As explained in the above post it was 0.097c now 2 days later and having had in that time 6.3 hours of rain and plus 9 hours of above average humidity the differance in the 3 temp. recorders is 0.0948 which to me proves my belief that anyone quoting global or even area temp. of decimal points is not understanding his subject, as a fixed position record shows decimal points in variation.
Ziiex
Correction to the above post
and the 2 recorders different heights from the ground / should read 3 recorders.
“The first clue to where they went wrong is visible in Fig. 1. Although as you can see there is more phytoplankton in the cooler regions of the north, the same is not true in the corresponding regions in the south despite the ocean temperatures being very similar.”

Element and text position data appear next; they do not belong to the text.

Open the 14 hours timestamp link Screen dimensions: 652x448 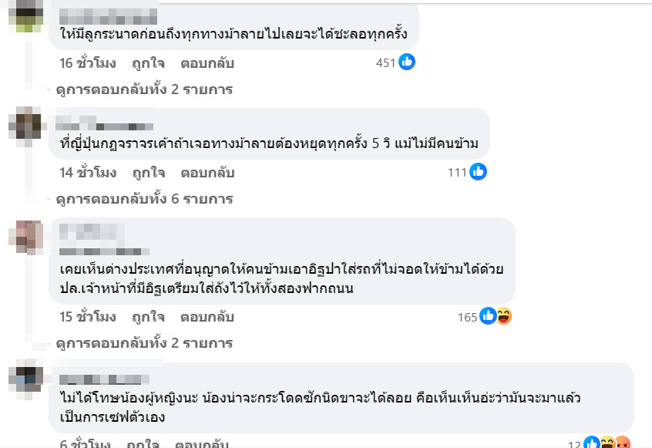click(88, 173)
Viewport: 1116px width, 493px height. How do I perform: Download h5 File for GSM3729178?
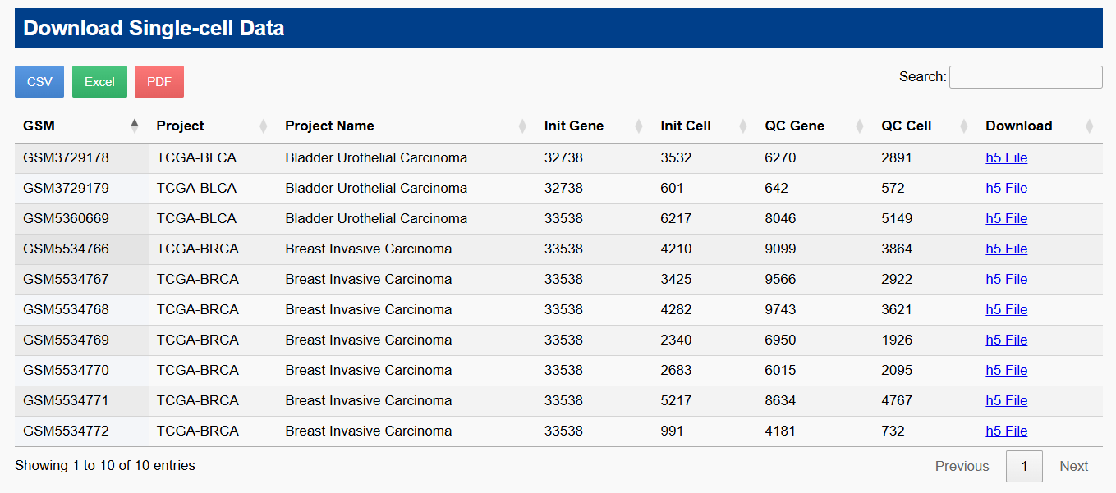[x=1006, y=158]
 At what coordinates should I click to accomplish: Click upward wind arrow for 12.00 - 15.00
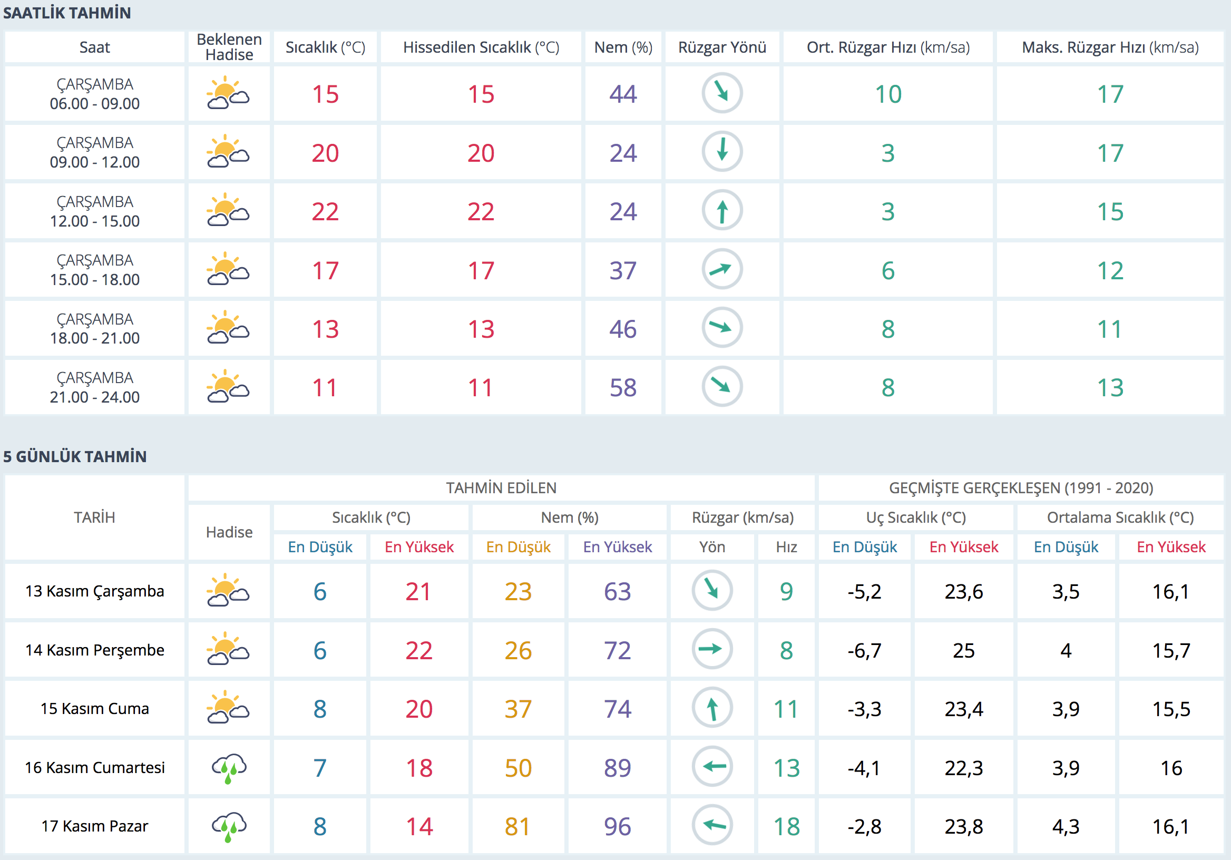(x=722, y=211)
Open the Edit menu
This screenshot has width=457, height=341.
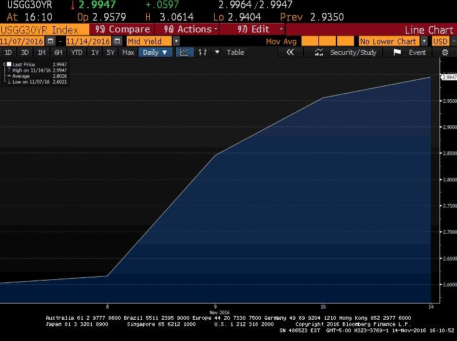pos(261,29)
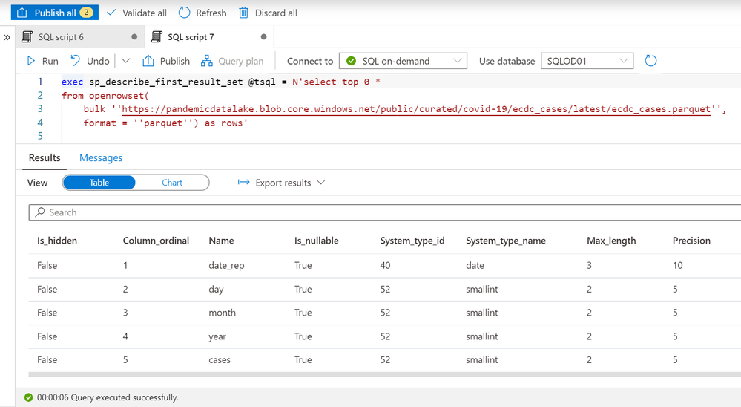The width and height of the screenshot is (741, 407).
Task: Click the Validate all checkmark
Action: pos(112,13)
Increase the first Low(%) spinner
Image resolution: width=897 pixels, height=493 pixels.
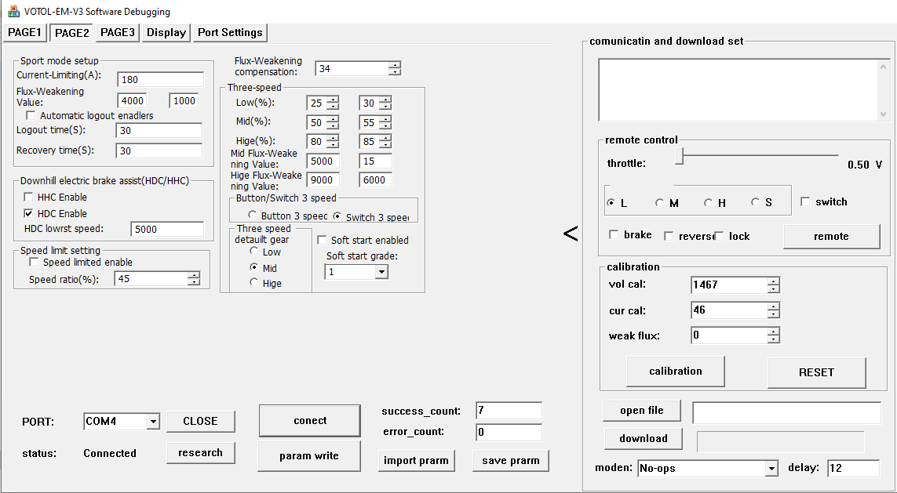coord(333,100)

Well, of course, temperature is not the only thing a phytoplankton needs to survive. It also needs sunlight. You seem to be saying that because sunlight ALSO effects it, temperature is not killing it off. That really seems to be your line of argument. (If the image of the concentration of phytoplankton represents an instant or small section of time, then it is clearly taken during the norther summer, when there would be hardly any light in the extreme south for them.)

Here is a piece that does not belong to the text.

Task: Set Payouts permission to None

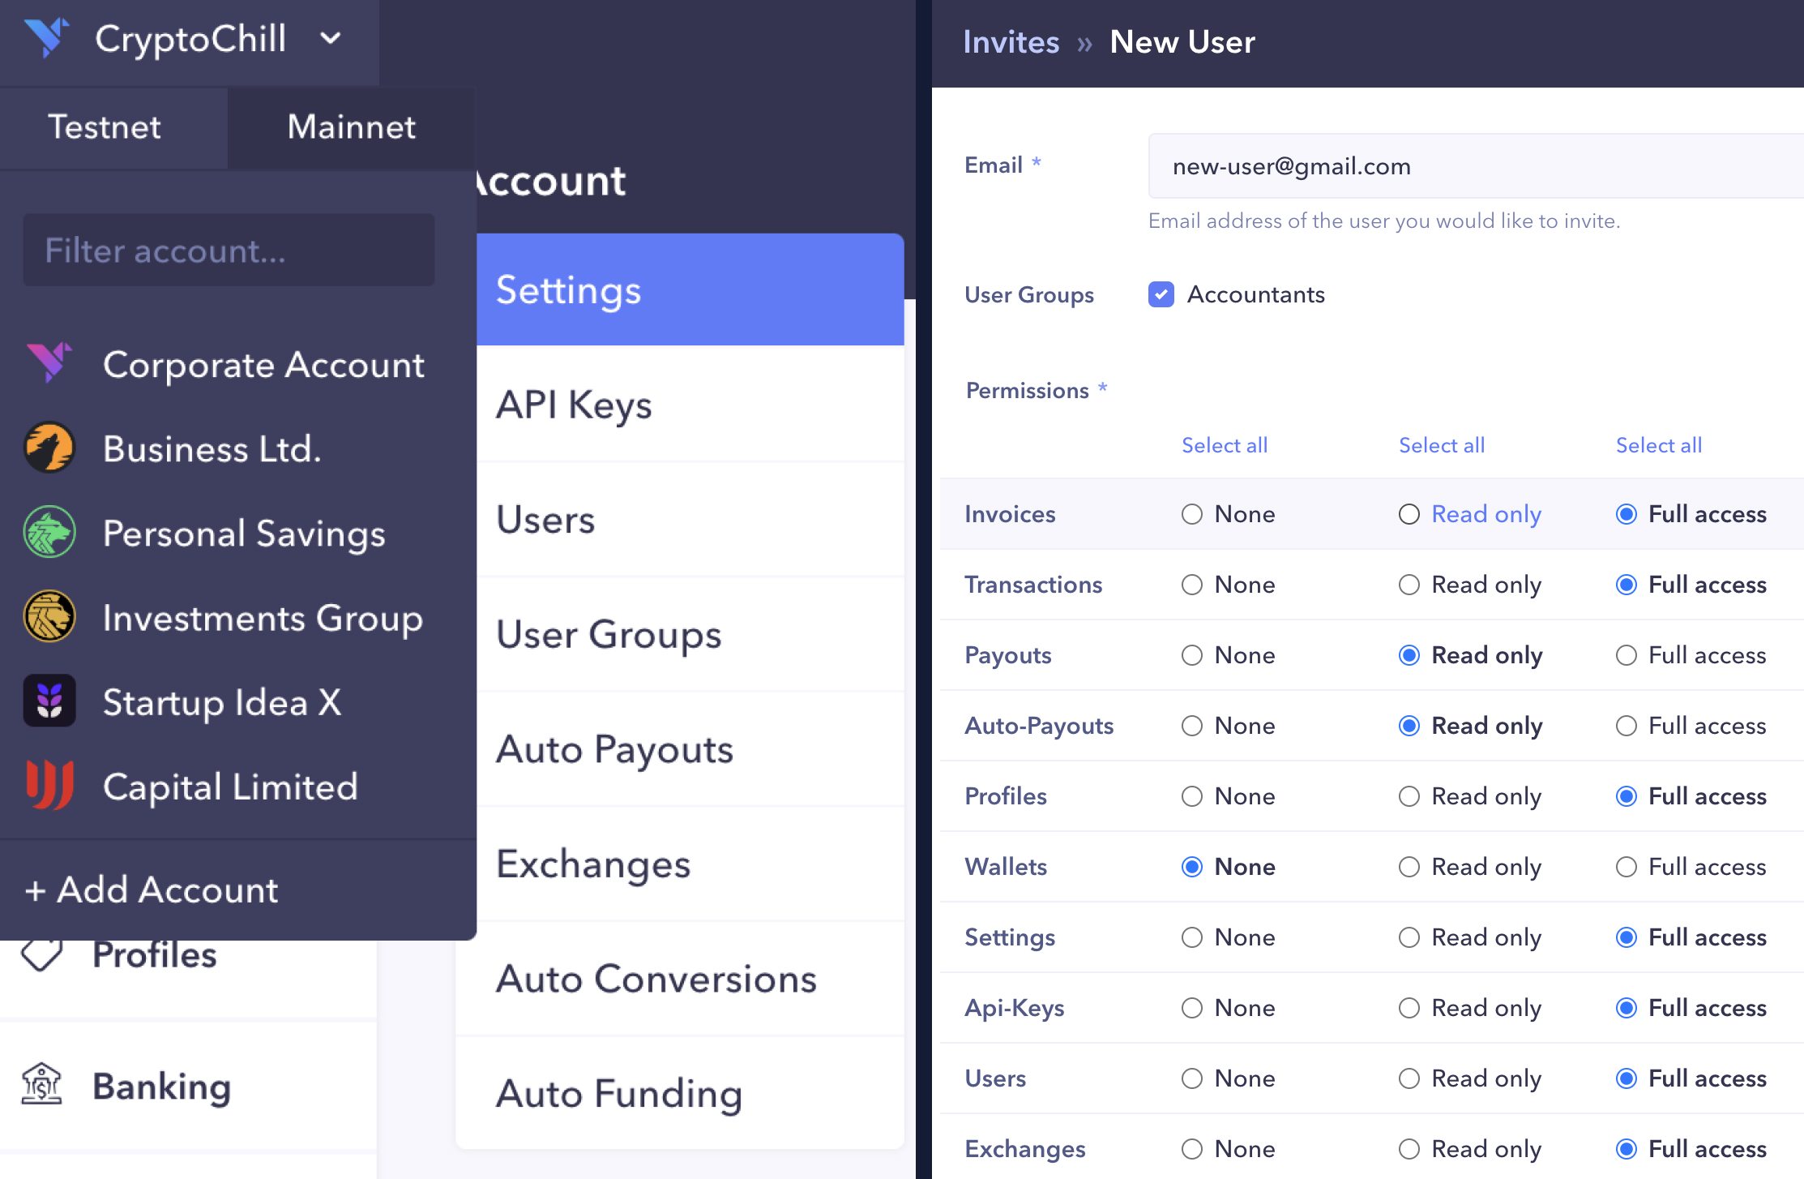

Hey, I spoke to early when I had just seen the first figure and your first point, and jumped at how weak it appeared. My point still holds, that because you show that phytoplankton are very dependent on nutrients, doesn’t prove the point that temperature does not significantly effect their numbers. The data shows that temperature has coincided with a decline. Perhaps temperature effects nutrients.
You need to show that there is something else that caused the decline or that there has been no decline. Use the same site that they used for data, prove them wrong. But you have to have a specific idea of what’s going on. We need to figure out the 26,000 individual things that are causing the 26,000 lines of “evidence” to occur that all these fools keep attributing to CO2 emissions.
Suzuki has a silly article about this. He says that, “[Phytoplankton] also remove carbon dioxide from the air and produce more than half the oxygen we breathe.”
http://cnews.canoe.ca/CNEWS/Environment/Suzuki/2010/08/04/14920156.html
If the phytoplankton really produce more than half of the oxygen we breathe, and the phytoplankton are down by about 40 percent since 1950, then our oxygen levels would be down by at least 20 percent. That would definately have gotten noticed.